_TEXT BLOCK:_
31 Therefore when he had gone out, Jesus *said, “Now is the Son of Man glorified, and God is glorified in Him;
32 if God is glorified in Him, God will also glorify Him in Himself, and will glorify Him immediately.
Jesus has constantly referred to this hour as the hour of His glorification!
33 “Little children (notice that tender affectionate term), I am with you a little while longer. You will seek Me; and as I said to the Jews, now I also say to you, ‘Where I am going, you cannot come.’ (Say, I cannot go there….)
34 “A new commandment I give to you, that you love one another, even as I have loved you, that you also love one another. (we will discuss why this is new in a moment)
35 “By this all men will know that you are My disciples, if you have love for one another.”
36 Simon Peter *said to Him, “Lord, where are You going?” Jesus answered, “Where I go, you cannot follow Me now; but you will follow later.” (Notice You will follow later, Peter)….
37 Peter *said to Him, “Lord, why can I not follow You right now? I will lay down my life for You.”
38 Jesus *answered, “Will you lay down your life for Me? Truly, truly, I say to you, a rooster will not crow until you deny Me three times.

_TASK PROMPT:_
Return the part of the Scripture passage that begins at the words "Jesus has constantly" and stops after "follow later, Peter)….", copied word for word. The entries have no connection to the Scripture passage.

_GIVEN ENTRIES:_

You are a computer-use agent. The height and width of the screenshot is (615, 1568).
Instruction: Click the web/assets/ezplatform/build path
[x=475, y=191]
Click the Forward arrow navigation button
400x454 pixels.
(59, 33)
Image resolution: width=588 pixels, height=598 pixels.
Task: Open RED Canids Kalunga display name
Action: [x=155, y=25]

_THE REPLY:_
Jesus has constantly referred to this hour as the hour of His glorification!
33 “Little children (notice that tender affectionate term), I am with you a little while longer. You will seek Me; and as I said to the Jews, now I also say to you, ‘Where I am going, you cannot come.’ (Say, I cannot go there….)
34 “A new commandment I give to you, that you love one another, even as I have loved you, that you also love one another. (we will discuss why this is new in a moment)
35 “By this all men will know that you are My disciples, if you have love for one another.”
36 Simon Peter *said to Him, “Lord, where are You going?” Jesus answered, “Where I go, you cannot follow Me now; but you will follow later.” (Notice You will follow later, Peter)….